Matruh Mersa Matruh (Arabic: مرسى مطروحromanized: Marsā Maṭrūḥ, also transliterated as Marsa Matruh, is a port in Egypt and the capital of Matrouh Governorate. It is located 240 km (150 mi) west of Alexandria and 222 km (138 mi) east of Sallum on the main highway from the Nile Delta to the Libyan border. The city is also accessible from the south via another highway running through the Western Desert towards Siwa Oasis and Bahariya Oasis. In ancient Egypt and during the reign of Alexander the Great, the city was known as Amunia. In the Ptolemaic Kingdom and later during the Byzantine Empire, it was known as Paraitónion (Koinē Greek: Παραιτόνιον). During the Roman Empire, it was called Paraetonium in Latin, which became al-Bāritūn (Arabic: البارتون) after the mid-7th century Muslim conquest of Egypt. As a British military base during World War II, several battles were fought around its environs as the Italo German Panzer Army Africa attempted to capture the port. It fell to the Axis during the Battle of Mersa Matruh, but was recaptured following the Second Battle of El Alamein. Mersa Matruh is served by Mersa Matruh International Airport. The city features soft white sand beaches and calm transparent waters; the bay is protected from the high seas by a series of rocks forming a natural breakwater, with a small opening to allow access for light vessels.

History Mersa Matruh started as a small fishing town during Ancient Egyptian times and the reign of Alexander the Great and was named Amunia. There are ruins of a temple for Ramesses II (1200 BC). The city became known as Paraitonion in the Ptolemaic era. Ovid wrote that its goddess is Isis.[3] After Egypt came under Roman rule, the town became an important harbor for trade and shipping goods and crops to Rome. After the Arabic conquest, the city’s name changed to Al-Baretun. The city also bore other names from at least the beginning of the 20th century – Berek Marsa, Port Mhaddra (Mithr), and Port Bardiah.

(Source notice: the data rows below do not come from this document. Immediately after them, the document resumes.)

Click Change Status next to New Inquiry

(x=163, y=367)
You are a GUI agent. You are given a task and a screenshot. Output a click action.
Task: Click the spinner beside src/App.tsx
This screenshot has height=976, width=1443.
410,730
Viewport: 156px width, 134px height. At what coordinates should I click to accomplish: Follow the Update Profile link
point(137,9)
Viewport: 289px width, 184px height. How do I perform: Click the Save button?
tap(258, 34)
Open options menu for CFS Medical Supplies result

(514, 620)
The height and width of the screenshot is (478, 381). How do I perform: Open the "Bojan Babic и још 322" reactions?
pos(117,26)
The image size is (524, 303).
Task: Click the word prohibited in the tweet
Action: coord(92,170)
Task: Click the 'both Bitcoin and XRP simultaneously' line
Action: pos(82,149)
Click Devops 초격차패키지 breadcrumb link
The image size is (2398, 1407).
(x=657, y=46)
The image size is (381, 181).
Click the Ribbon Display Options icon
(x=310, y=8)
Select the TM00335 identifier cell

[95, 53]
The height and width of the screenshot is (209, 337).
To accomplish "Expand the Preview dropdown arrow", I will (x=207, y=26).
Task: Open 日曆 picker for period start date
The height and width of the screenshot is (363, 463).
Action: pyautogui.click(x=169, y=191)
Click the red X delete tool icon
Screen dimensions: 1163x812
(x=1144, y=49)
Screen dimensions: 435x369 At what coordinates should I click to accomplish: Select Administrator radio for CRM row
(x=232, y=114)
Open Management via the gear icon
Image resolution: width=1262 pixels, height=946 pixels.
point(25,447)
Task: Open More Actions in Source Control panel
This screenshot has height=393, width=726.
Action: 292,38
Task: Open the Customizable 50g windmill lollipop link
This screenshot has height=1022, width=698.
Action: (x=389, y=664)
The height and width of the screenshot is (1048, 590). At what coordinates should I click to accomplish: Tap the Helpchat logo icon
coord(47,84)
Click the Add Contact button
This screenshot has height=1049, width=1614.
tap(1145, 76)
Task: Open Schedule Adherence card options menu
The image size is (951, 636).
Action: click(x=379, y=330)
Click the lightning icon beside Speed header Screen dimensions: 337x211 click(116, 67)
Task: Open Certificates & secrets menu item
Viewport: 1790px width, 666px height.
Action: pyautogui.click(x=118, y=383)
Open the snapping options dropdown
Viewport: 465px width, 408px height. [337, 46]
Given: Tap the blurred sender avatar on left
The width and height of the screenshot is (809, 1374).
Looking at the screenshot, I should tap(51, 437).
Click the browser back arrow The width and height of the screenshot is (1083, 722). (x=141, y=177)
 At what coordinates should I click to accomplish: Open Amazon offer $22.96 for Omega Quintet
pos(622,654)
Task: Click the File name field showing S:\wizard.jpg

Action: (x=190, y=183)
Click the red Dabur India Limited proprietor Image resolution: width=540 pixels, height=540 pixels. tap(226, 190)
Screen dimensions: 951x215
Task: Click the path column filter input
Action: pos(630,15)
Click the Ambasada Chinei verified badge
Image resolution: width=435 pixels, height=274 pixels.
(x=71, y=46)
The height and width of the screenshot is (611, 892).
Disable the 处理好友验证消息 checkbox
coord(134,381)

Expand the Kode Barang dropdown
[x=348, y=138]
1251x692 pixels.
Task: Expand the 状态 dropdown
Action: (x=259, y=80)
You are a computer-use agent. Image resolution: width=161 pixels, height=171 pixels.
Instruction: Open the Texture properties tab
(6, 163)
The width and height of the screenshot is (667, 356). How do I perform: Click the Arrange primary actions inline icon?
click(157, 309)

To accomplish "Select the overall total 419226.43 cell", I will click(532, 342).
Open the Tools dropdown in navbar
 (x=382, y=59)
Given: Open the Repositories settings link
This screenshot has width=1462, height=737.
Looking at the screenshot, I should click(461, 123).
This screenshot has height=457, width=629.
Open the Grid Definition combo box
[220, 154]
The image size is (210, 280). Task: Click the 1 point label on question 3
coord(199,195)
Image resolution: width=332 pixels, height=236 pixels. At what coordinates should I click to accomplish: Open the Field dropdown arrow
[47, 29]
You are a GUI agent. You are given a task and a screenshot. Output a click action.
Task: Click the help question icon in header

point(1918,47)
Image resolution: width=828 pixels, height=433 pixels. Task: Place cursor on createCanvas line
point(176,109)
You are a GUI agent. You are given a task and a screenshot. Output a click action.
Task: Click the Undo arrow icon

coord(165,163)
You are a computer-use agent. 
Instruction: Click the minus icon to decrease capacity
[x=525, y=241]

Geography Mersa Matruh has a dry-summer hot desert climate (BWhs) according to Köppen climate classification, but winds blowing from the Mediterranean Sea greatly moderate the temperature, making its summers moderately hot and humid while its winters are mild and moderately wet. Summers are sunny and dry, while in the colder months, there is some rain and cloud cover. Sleet and hail are common in Winter.